● What the task requires
Using the data below, gather each line that includes the word "checkbox".

(Stored records)
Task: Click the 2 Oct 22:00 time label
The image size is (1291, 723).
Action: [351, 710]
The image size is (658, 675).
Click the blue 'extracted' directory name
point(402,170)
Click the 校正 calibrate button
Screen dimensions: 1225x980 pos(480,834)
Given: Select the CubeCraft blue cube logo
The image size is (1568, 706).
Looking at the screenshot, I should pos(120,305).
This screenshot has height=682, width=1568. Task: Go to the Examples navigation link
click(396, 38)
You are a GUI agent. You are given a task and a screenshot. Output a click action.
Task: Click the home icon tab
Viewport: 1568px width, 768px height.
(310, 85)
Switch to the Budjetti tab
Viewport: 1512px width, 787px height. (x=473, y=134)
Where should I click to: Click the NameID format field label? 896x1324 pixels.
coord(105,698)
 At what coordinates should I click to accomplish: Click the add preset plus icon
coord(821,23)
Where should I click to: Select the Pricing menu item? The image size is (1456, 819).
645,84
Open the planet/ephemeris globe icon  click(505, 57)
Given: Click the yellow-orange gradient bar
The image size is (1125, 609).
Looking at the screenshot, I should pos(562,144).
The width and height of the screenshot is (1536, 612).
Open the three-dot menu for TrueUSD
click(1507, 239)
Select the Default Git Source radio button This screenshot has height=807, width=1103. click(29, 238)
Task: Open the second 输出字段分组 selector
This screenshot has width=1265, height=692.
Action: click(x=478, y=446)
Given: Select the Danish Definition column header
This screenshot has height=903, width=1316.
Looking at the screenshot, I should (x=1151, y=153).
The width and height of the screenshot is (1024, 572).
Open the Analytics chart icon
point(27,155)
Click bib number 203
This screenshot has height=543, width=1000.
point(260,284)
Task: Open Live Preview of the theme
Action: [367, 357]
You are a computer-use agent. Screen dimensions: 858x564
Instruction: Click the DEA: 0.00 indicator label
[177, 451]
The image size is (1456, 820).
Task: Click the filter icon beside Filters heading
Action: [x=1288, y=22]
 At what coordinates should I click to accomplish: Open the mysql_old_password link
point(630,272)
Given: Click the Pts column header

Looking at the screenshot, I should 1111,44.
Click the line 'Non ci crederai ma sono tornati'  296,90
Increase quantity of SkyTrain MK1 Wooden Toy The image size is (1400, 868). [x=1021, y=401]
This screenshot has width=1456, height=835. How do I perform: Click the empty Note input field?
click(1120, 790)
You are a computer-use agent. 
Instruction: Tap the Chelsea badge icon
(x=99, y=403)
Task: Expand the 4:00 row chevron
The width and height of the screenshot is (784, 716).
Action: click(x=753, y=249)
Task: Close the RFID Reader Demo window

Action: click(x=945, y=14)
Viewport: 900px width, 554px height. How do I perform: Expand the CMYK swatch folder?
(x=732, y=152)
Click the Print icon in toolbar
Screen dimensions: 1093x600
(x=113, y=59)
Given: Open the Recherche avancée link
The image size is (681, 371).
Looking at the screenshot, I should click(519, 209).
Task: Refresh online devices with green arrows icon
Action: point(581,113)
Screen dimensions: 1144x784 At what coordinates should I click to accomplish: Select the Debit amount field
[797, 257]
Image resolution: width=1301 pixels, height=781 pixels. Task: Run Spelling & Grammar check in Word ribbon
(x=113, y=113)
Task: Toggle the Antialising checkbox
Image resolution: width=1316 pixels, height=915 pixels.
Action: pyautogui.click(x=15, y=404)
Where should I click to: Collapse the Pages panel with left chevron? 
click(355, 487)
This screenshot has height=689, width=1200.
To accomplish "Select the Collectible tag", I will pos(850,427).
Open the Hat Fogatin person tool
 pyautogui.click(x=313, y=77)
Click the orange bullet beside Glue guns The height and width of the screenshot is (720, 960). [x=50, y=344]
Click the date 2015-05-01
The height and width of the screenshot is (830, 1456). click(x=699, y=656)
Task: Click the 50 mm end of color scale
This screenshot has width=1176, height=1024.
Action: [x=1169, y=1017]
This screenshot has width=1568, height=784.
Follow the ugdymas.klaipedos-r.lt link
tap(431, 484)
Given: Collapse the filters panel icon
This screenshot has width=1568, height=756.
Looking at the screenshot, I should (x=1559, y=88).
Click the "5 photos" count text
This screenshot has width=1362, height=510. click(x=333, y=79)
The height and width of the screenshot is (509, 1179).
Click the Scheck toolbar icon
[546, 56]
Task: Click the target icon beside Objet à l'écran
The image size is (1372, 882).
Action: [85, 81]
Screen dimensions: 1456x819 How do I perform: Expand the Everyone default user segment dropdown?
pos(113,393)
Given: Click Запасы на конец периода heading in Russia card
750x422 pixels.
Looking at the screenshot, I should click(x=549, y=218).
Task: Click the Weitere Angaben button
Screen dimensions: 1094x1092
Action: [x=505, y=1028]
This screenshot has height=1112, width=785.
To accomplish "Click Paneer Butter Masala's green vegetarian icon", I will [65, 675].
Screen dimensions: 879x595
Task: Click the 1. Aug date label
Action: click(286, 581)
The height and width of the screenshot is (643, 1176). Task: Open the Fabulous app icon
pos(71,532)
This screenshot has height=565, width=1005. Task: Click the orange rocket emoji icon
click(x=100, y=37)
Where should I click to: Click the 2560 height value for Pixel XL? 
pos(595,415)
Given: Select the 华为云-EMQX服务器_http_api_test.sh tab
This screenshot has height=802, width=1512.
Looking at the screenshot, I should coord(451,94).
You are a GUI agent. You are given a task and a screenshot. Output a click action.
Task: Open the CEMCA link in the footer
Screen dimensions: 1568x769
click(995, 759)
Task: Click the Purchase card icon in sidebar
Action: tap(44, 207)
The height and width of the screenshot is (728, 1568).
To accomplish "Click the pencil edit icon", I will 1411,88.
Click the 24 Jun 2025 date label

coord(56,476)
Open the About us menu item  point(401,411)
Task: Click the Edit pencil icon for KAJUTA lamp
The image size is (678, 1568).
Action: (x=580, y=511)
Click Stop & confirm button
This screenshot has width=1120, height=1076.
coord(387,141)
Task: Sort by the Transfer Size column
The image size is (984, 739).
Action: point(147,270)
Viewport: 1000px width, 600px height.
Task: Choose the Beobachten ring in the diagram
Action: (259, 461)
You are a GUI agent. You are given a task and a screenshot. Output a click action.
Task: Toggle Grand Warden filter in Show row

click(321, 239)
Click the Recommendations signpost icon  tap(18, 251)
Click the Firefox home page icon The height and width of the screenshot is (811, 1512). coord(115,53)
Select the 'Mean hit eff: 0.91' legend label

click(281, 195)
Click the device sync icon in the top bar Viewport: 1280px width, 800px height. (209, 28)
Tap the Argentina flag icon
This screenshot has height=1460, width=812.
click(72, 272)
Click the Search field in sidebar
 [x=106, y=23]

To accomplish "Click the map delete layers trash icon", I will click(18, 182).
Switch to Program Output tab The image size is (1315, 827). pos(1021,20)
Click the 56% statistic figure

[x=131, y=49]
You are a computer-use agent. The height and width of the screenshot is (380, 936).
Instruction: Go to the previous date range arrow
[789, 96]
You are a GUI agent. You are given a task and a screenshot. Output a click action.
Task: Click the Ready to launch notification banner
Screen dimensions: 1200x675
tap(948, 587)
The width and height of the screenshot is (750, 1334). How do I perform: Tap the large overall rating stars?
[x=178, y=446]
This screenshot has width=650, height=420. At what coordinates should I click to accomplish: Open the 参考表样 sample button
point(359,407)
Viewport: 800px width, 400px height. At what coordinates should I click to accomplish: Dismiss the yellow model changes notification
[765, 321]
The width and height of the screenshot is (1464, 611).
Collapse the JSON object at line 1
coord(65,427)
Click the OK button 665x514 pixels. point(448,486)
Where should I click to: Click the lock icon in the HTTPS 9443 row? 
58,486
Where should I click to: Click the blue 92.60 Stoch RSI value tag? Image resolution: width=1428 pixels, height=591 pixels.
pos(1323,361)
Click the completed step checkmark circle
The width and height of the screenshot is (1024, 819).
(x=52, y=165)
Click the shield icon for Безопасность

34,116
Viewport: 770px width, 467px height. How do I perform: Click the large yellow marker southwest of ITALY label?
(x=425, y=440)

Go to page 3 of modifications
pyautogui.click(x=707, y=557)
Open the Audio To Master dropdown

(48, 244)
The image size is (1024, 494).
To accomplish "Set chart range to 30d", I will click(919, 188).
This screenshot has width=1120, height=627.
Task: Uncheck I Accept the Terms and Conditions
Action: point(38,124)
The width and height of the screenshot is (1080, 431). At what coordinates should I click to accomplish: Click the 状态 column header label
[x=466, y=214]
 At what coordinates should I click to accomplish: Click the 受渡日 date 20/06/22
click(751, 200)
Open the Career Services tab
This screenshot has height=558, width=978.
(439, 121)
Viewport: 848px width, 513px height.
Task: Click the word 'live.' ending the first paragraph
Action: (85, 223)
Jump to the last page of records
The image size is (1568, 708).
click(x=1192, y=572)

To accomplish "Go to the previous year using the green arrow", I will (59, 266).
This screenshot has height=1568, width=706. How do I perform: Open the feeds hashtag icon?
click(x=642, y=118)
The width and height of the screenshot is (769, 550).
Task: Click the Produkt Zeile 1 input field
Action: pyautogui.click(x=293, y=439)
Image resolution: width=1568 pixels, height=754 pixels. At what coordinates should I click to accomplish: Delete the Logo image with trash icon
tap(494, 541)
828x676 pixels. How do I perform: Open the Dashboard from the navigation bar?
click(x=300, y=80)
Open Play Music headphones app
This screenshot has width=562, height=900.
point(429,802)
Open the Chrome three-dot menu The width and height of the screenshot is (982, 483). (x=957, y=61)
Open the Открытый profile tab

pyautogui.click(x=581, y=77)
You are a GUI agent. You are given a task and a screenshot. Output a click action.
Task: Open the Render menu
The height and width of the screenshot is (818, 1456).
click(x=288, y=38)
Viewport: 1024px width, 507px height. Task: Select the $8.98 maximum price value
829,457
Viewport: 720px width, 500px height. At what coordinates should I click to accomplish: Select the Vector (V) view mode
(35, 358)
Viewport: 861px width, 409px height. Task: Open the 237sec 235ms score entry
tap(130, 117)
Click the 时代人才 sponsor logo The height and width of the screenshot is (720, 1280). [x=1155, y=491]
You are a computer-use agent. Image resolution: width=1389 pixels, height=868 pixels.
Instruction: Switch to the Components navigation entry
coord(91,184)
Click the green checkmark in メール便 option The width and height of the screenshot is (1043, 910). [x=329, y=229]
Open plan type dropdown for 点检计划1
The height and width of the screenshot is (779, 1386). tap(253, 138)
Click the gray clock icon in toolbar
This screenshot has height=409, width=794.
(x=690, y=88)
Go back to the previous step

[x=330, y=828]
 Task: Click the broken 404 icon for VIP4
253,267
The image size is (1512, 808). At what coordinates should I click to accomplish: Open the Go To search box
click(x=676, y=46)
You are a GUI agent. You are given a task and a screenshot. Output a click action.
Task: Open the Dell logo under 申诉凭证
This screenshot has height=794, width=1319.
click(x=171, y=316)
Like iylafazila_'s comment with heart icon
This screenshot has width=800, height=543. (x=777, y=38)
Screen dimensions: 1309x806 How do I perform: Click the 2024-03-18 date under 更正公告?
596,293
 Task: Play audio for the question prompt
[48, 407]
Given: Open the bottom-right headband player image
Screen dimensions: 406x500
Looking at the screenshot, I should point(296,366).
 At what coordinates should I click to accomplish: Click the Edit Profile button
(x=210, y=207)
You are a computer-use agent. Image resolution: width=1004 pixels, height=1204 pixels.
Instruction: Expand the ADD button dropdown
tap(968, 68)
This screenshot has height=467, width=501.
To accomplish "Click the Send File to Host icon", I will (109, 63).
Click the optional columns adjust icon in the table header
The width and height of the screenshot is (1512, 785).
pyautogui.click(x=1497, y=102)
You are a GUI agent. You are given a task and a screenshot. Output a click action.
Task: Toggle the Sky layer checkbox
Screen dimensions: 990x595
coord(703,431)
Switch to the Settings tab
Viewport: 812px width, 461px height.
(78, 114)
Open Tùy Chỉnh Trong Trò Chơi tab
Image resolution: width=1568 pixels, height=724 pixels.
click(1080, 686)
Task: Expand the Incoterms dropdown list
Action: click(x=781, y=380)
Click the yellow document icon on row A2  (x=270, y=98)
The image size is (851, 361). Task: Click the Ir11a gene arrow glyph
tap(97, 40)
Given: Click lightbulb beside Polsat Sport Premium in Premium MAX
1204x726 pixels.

● Expected output
Task: Toggle the Antialising checkbox
Task: Toggle the Sky layer checkbox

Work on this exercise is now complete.